Unison argued that this was an error and that the Employment Tribunal ought to have considered whether the Respondents’ acts, omissions, or statements would be disciplined by the union, not whether precisely the same disciplinary sanction would be applied. Alternatively, Unison argued that each of the Respondents still would have been barred from office for between three and five years if they had not attacked the SOC and had only caused racial offense.
The Appeal Tribunal dismissed these arguments, agreeing with the Respondents that the phrase “would be disciplined” in section 65(5) means “would have been disciplined as the relevant individual was in fact disciplined.” [para. 65] If it were true that section 65(5) meant that an individual being disciplined in any way, no matter how lightly for a particular action, precluded protection under section 65(2), then accusations of union misconduct accompanying other punishable offenses would almost never receive protection.
The Appeal Tribunal held that section 65(5) only applies if a member of a union says or does something for which members would normally be disciplined anyway, independently of the fact that the conduct is connected with a protected act. But if “one of the reasons” for disciplining an individual is attributable to the actual or supposed conduct to which section 65(2) applies, then that individual is unjustifiably disciplined. Accordingly, the Appeal Tribunal held that section 65(5) did not assist Unison, and that the Employment Tribunal did not err in finding that the Respondents were banned from office not because of the offense caused by the leaflet, but because of their attack on the SOC, and were therefore unjustifiably disciplined.
The final issue before the Appeal Tribunal was the application of section 65(6) of the TULR(C)A. This section precludes reliance on the statute when an individual’s assertions are false and made in bad faith. Unison argued that the Employment Tribunal erred in failing to consider Unison’s argument that the Respondents’ claims that the SOC had breached union rules were “clearly and manifestly false” [para. 70], and that this would have allowed a more informed decision regarding whether the Respondents knew their statements were false or otherwise acted in bad faith. The Appeal Tribunal rejected this argument, reasoning that because the Employment Tribunal found that the Respondents had acted in good faith, it did not need to examine the truth or falsity of any statement.
For these reasons, the Appeal Tribunal upheld the Employment Tribunal’s decision that the Respondents had been unjustifiably disciplined in violation of section 64 of the TULR(C)A, and dismissed Unison’s appeal.
Decision Direction indicates whether the decision expands or contracts expression based on an analysis of the case.

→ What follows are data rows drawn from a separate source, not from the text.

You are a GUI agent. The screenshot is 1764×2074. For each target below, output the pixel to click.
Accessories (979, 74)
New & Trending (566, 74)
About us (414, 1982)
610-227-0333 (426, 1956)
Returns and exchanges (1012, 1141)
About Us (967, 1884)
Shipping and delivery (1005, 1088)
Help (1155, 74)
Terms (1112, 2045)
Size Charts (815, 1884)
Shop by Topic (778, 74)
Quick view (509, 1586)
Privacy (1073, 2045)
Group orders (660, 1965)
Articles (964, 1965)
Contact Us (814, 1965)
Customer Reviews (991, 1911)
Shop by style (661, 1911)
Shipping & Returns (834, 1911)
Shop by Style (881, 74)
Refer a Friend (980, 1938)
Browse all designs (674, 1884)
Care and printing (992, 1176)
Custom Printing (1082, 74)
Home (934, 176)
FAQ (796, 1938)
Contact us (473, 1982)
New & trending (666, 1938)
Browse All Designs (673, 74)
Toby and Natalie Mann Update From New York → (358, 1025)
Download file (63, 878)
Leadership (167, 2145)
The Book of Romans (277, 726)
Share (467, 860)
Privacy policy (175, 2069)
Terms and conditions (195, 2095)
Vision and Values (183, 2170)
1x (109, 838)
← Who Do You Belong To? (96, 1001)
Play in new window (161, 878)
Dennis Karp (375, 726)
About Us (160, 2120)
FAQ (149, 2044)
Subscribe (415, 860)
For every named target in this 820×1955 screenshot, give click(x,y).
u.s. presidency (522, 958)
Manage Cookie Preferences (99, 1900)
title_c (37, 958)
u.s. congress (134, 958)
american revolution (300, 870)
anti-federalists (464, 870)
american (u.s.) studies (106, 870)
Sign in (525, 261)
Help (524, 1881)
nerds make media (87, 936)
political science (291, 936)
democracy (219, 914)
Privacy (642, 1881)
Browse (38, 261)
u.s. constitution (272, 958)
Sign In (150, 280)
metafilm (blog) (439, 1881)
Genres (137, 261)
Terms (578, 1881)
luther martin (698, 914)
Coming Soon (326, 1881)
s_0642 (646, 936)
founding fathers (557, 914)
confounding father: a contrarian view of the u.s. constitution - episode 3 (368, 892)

The Appeal Tribunal’s decision expands protection for workplace speech. By affirming that section 64 of the TULR(C)A does not violate Article 11 of the ECHR, the Appeal Tribunal upheld one avenue for union members to shield themselves from retaliation for speech directed at potential union misconduct. As a caveat to this expansion of expression, it may be argued that the Appeal Tribunal’s sanctioning of restrictions on union control of discipline contracts trade unions’ freedom of association under Article 11 of the ECHR.